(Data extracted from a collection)
· · · · · · ·
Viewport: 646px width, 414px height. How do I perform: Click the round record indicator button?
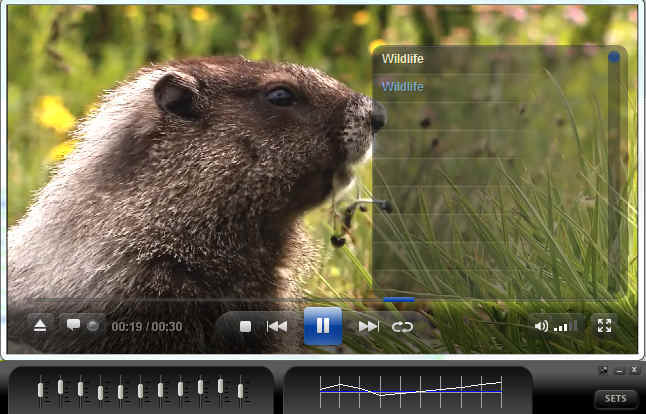(x=92, y=325)
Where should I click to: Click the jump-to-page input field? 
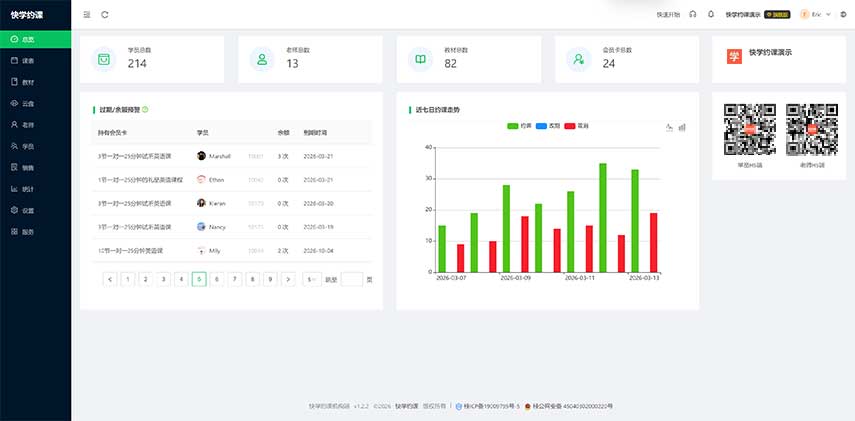(x=352, y=280)
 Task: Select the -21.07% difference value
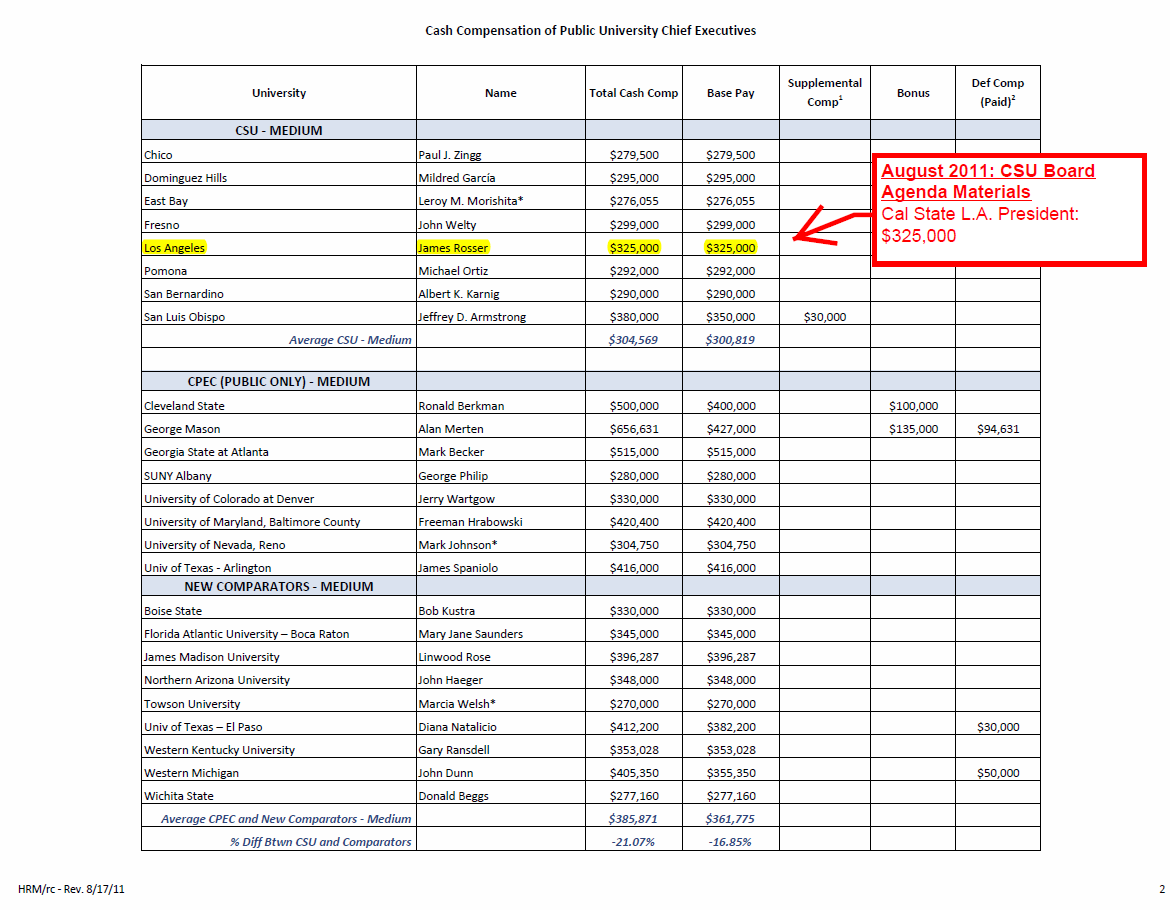coord(633,842)
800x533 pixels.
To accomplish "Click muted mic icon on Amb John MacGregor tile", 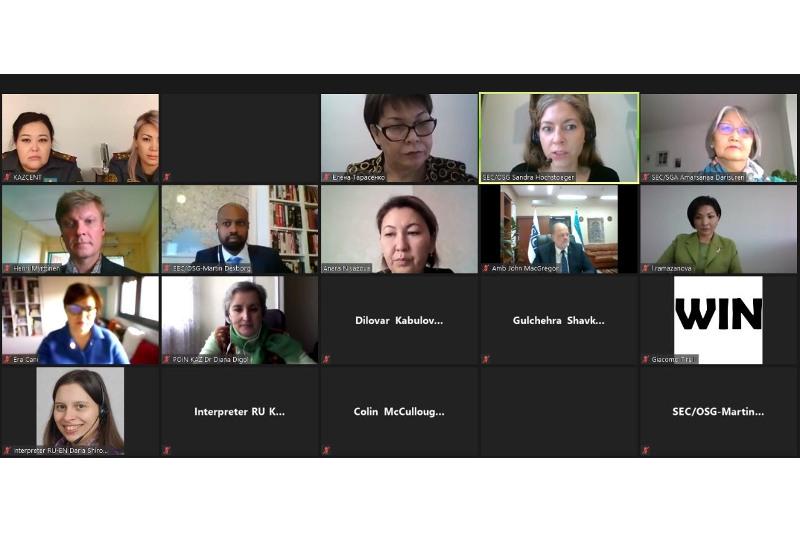I will click(x=486, y=268).
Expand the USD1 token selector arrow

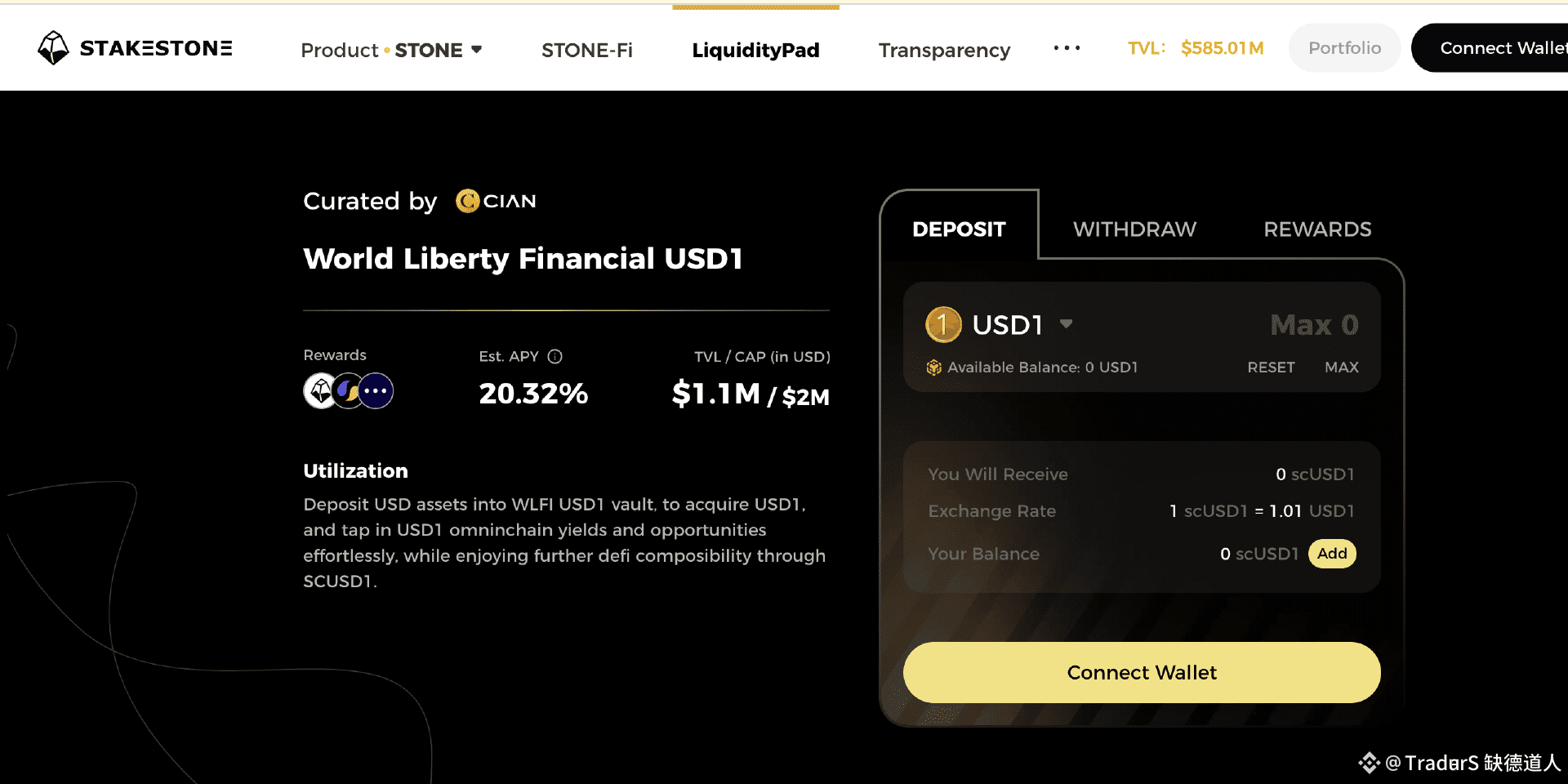1066,324
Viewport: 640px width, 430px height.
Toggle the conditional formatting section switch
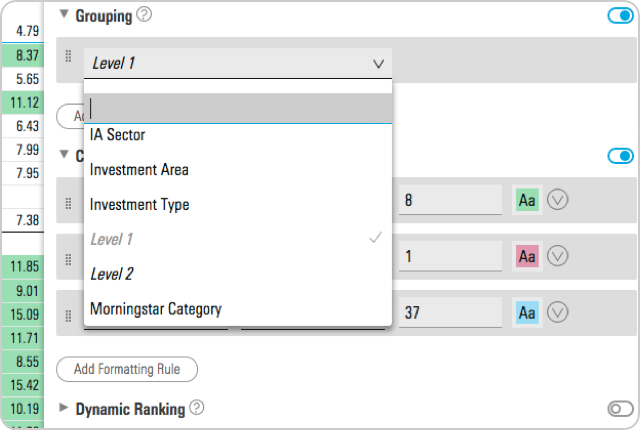point(620,156)
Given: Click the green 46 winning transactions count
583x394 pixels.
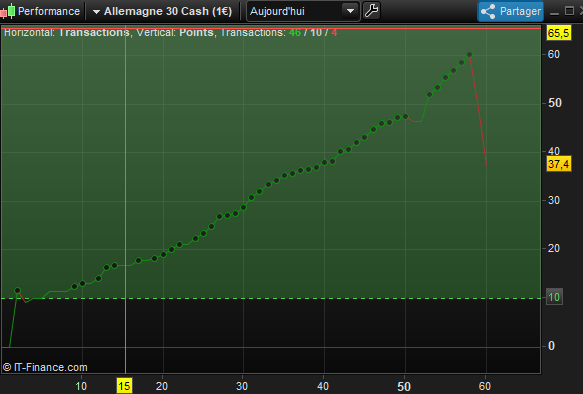Looking at the screenshot, I should (x=294, y=32).
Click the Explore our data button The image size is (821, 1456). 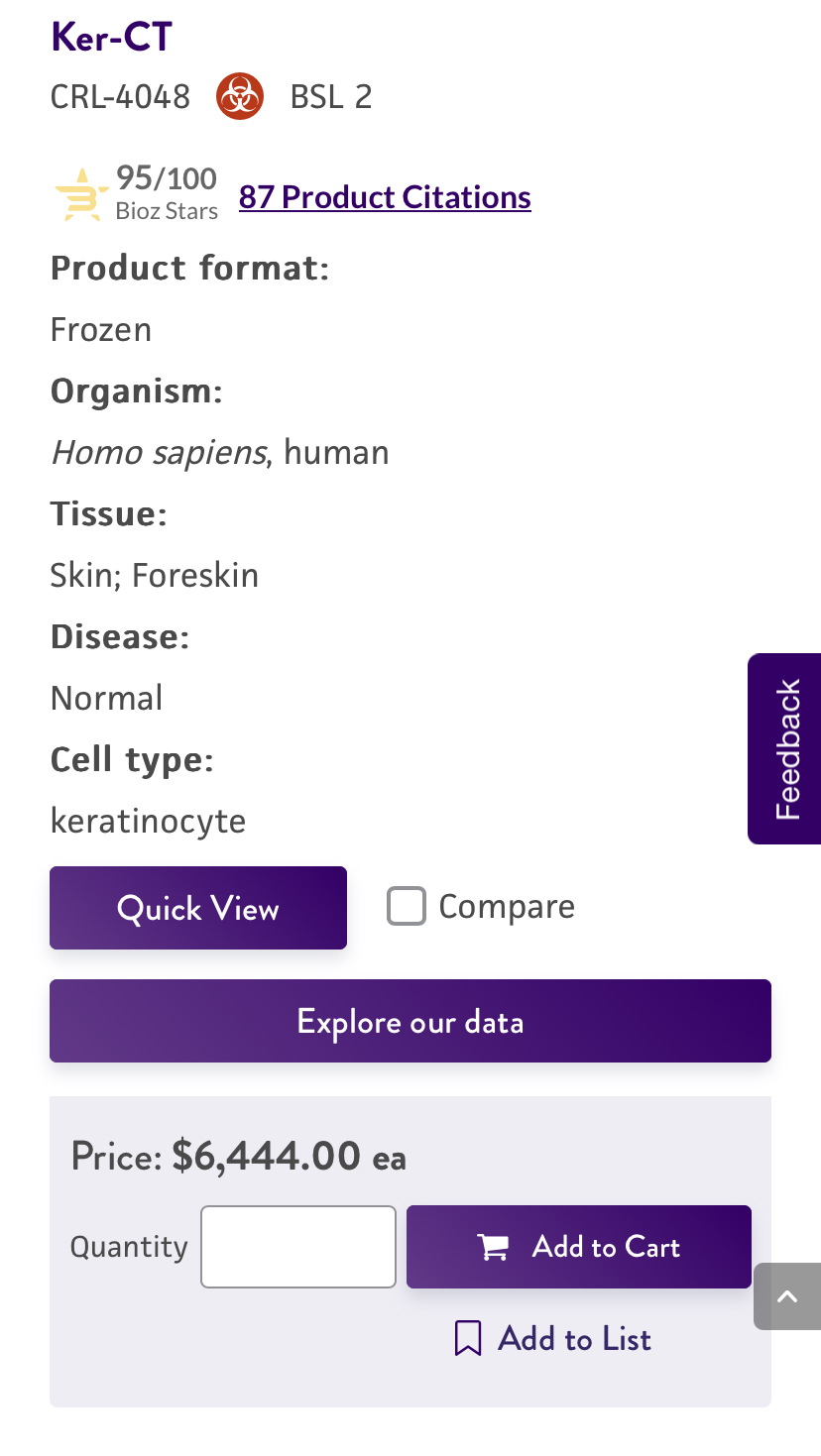tap(410, 1021)
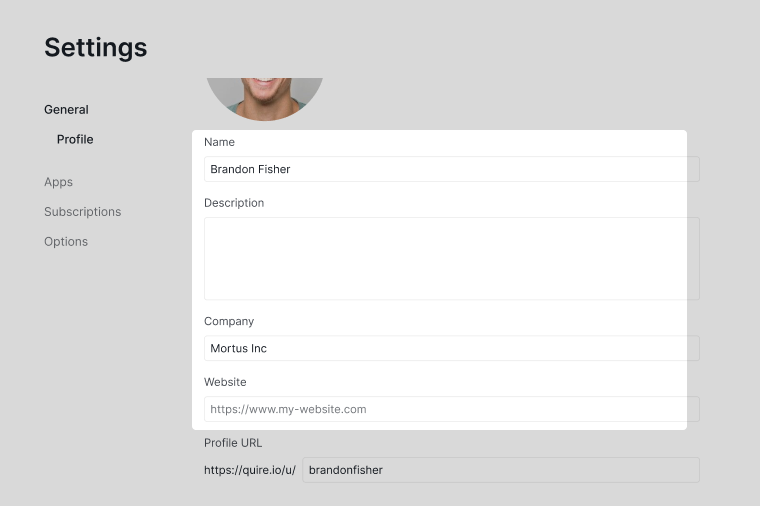Click into the empty Description text area
Image resolution: width=760 pixels, height=506 pixels.
pos(452,259)
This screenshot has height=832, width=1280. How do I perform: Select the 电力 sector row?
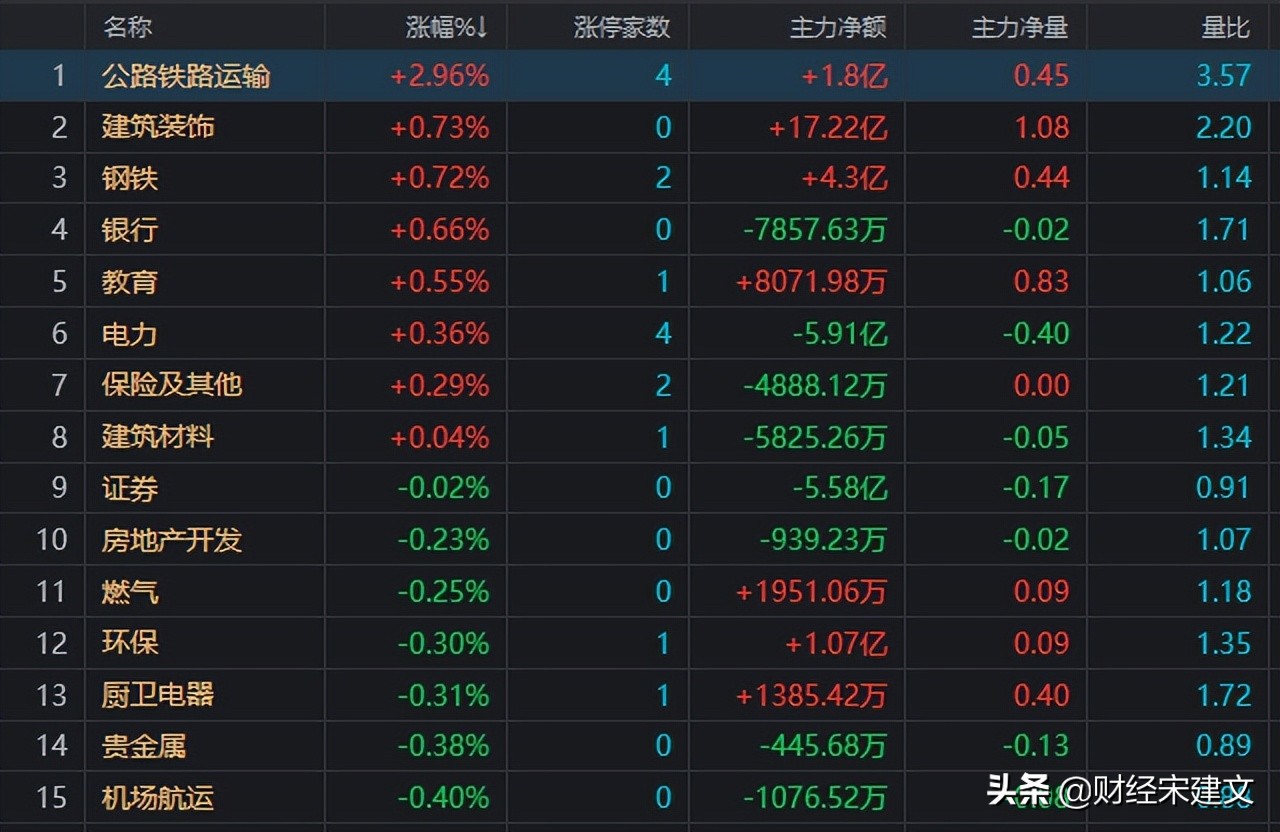[128, 334]
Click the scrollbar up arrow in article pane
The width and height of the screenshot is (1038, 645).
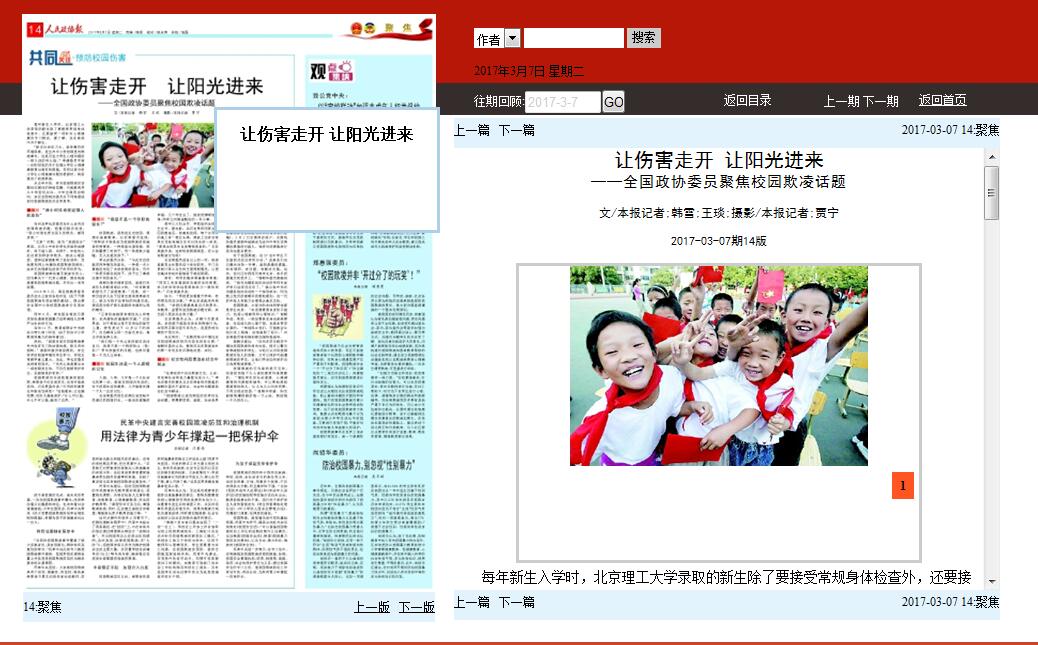[992, 156]
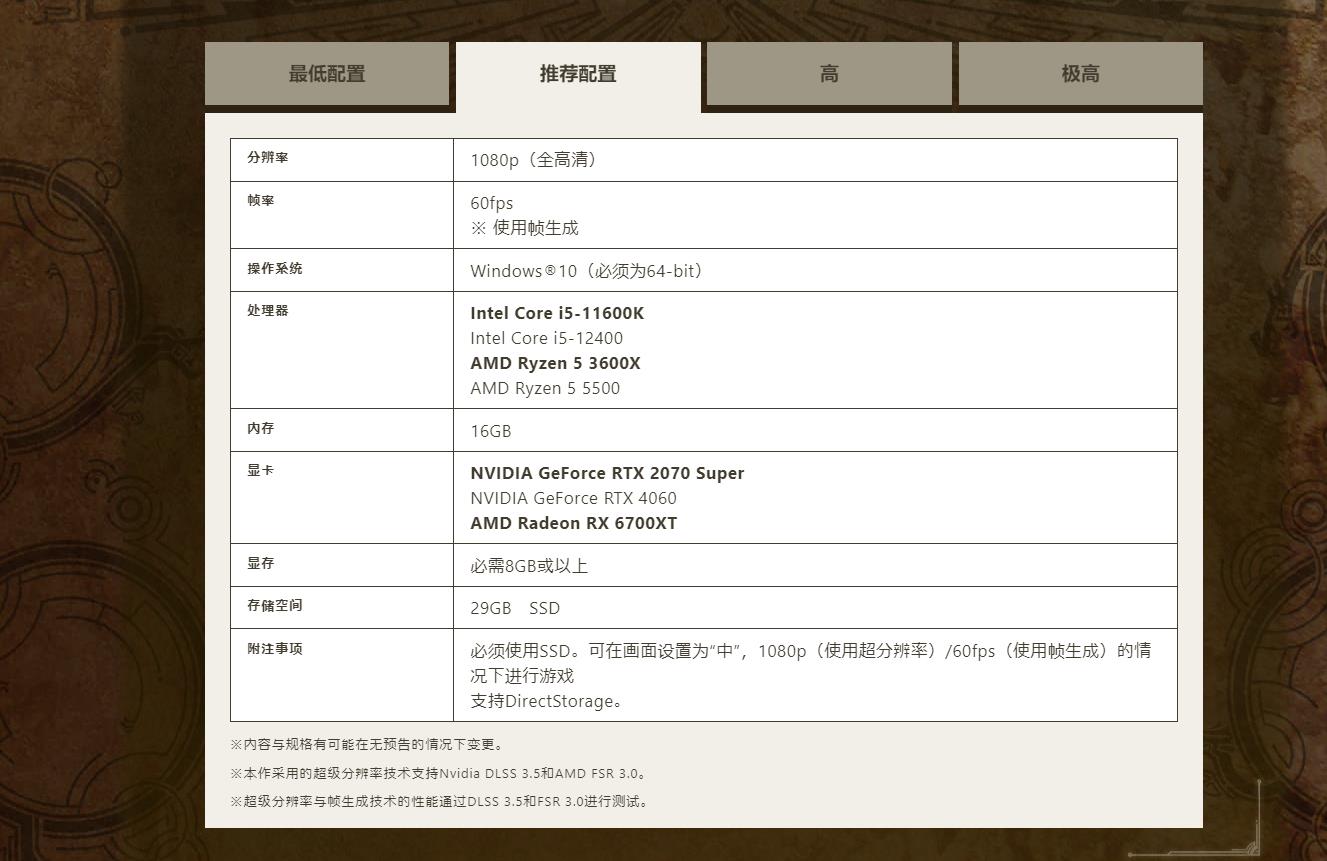The width and height of the screenshot is (1327, 861).
Task: Click AMD Radeon RX 6700XT text
Action: (x=573, y=523)
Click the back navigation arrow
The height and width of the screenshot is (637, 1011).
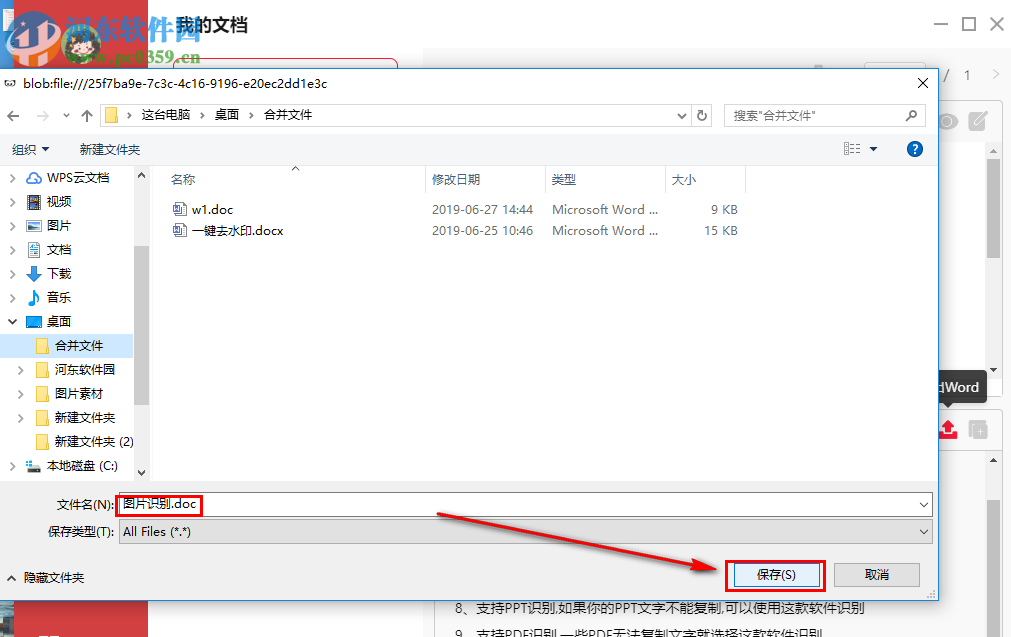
· · · · · · ·
From the line holding "This screenshot has" to the final line of the data above, give each line again exactly, both ends included, and drop the pictures.

This screenshot has height=832, width=1280. How do I perform: Select the 电力 sector row?
[128, 334]
Click the scrollbar up arrow in article pane
The width and height of the screenshot is (1038, 645).
[992, 156]
The width and height of the screenshot is (1327, 861).
Task: Click AMD Radeon RX 6700XT text
Action: (x=573, y=523)
Click the back navigation arrow
The height and width of the screenshot is (637, 1011).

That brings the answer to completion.